Firenze, 13 settembre 2017 - E' stato sentito in Procura a Firenze anche il secondo dei due carabinieri accusati da due studentesse americane di averle violentate. Ha atteso che il suo legale di fiducia, l’avvocato Andrea Gallori tornasse a Firenze. Poi ieri pomeriggio anche il carabiniere scelto Pietro Costa - come aveva fatto il suo collega Marco Camuffo nei giorni scorsi - si è presentato in Procura per raccontare la sue versione dei fatti. È giovane ma la sua baldanza si è completamente sgonfiata e lui vive in una situazione che ritiene troppo grande. Ha pianto. Il viso spiegazzato come una pagina di giornale già letta, le occhiaie vistose, risponde alle domande del pm che lo incalza. Si sa pochissimo della sua dichiarazione.

"Non ho mai neppure intuito di fare una violenza", è questo il senso. Pensava che il rapporto fosse consensuale, che anche a lei facesse piacere quell’approccio. Non avrebbe sentito alcun ‘no’ per questo non aveva paura delle conseguenze. Era sicuro che quel rapporto fosse stato voluto da entrambi. Aveva bevuto magari, ma neppure troppo da farle perdere la ragione o per non essere in grado di fermarlo. Insomma il ragionamento del carabiniere potrebbe essere stato questo: era consenziente, altrimenti sarebbe stato impossibile non essere identificati e scoperti. Al di là che una violenza sessuale non appartiene al suo carattere e che mai e poi mai l’avrebbe fatta. Questo sarebbe il suo schermo difensivo.
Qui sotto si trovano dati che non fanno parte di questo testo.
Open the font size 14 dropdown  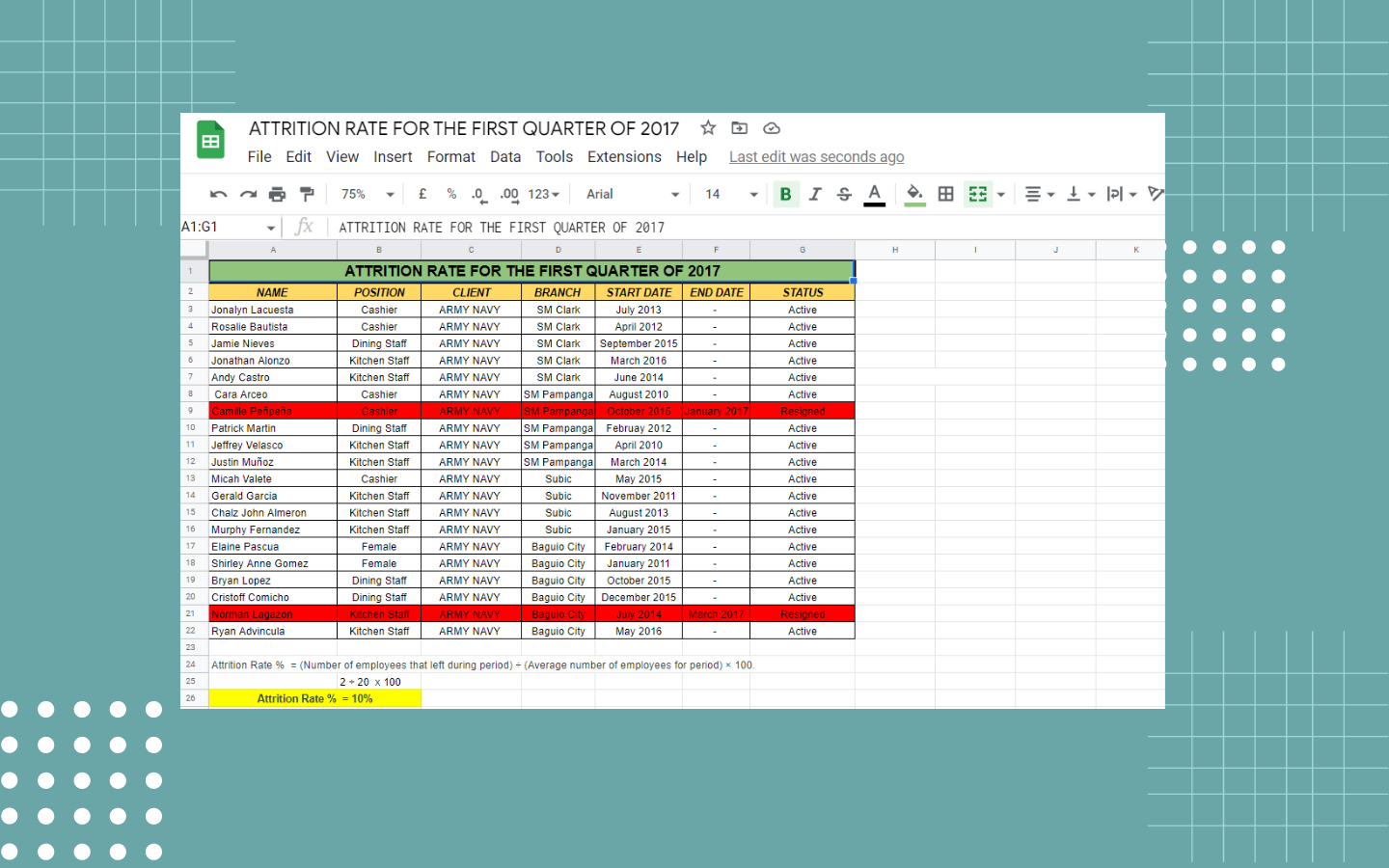731,195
Adesso, dopo aver sentito entrambi i protagonisti della brutta storia, aver ascoltato almeno due volte le ragazze americane che hanno presentato denuncia in questura poche ore dopo i fatti, la parola passa alla procura. A un magistrato molto scrupoloso e competente specie in questo settore della giustizia, come il pm Ornella Galeotti.
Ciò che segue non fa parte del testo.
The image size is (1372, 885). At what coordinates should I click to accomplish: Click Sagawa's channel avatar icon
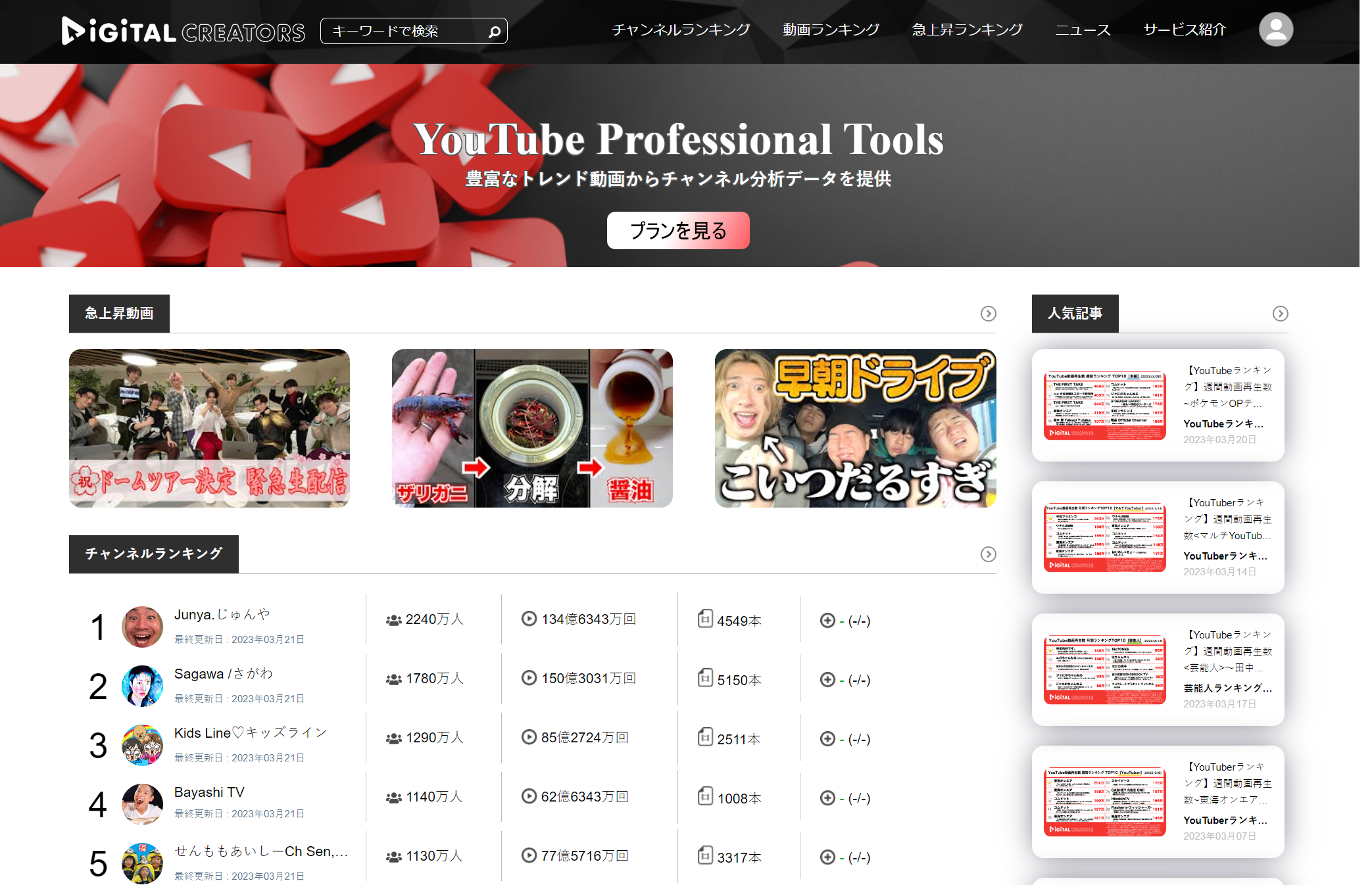pyautogui.click(x=142, y=686)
Aspetterà i risultati degli esami fatti sui campioni biologici. Al riguardo c’è anche una piccola estensione della storia perché gli specialisti della polizia scientifica avrebbero trovato e messo al sicuro anche alcuni campioni biologici trovati in casa delle ragazze. Proprio dentro l’abitazione dove le due giovani vivono con altre due colleghe di corso. Devono ancora essere comparati quindi non si sa ancora se si tratta di sperma, secrezioni o altro. In questo caso dovranno essere comparate con il Dna dei militari per poter inquadrare meglio la situazione. Non esiste conferma, per quel che si sa, ma è possibile che il rapporto tra uno dei militari e la sua vittima si sia concluso in casa. Oppure quel reperto non ha proprio nulla a che fare con la vicenda. Quando le versioni sono contrastanti allora l’ultima parola ce l’avranno appunto le rilevazioni scientifiche e biologiche. Adesso non c’è più molto da indagare. C’è da capire e da credere.
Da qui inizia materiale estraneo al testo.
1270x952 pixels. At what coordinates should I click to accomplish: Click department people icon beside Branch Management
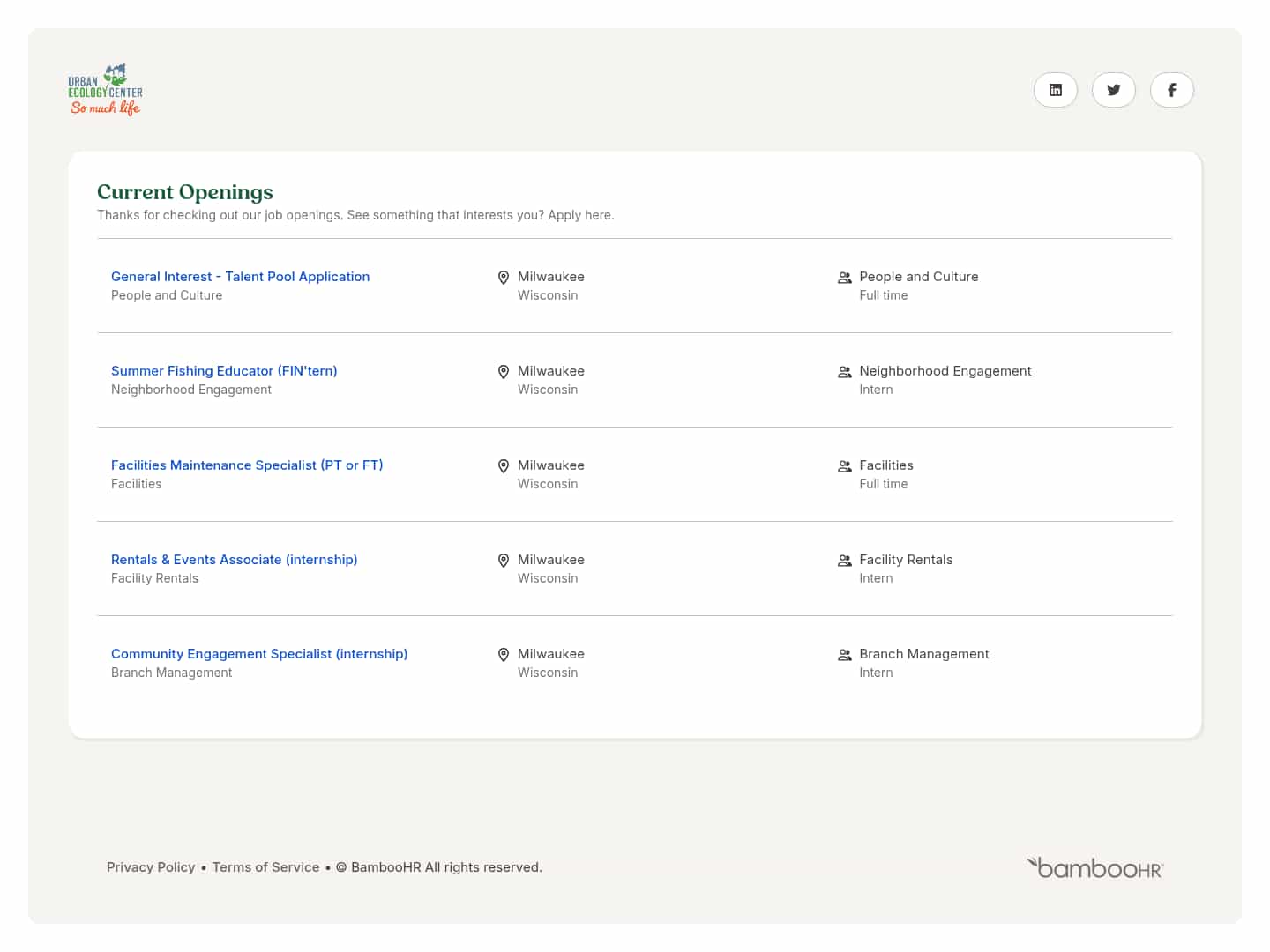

Che il rapporto sessuale ci sia stato ormai è assodato, ammesso dagli stessi carabinieri Marco Camuffo e Pietro Costa ma entrambi giurano di non aver percepito nessun segno di rifiuto. Dall’altra ci sono le denunce di due studentesse americane che, pur con qualche particolare diverso, fanno un racconto sostanzialmente simile e raccontano di essere state abusate contro la loro volontà. In punta di diritto ci penseranno gli avvocati a far valere le ragioni di ciascuno, ma i due militari hanno un altro problema grosso da affrontare: ad attenderli al varco c’è la procura presso il tribunale militare. I giudici con le stellette non li potranno mai processare per la violenza, quando provata, ma per una sfilza di reati militari molto gravi tra cui il primo quella di ‘violata consegna’ che è considerato gravissimo. Ci sono poi le dichiarazioni mendaci nel foglio di servizio, la violazione del territorio da controllare, l’abbandono dell’auto di servizio. Insomma quando si metteranno in moto e, perla verità, sembra che stiano già scaldando i motori, la magistratura militare potrebbe essere anche più pesante di quella ordinaria penale.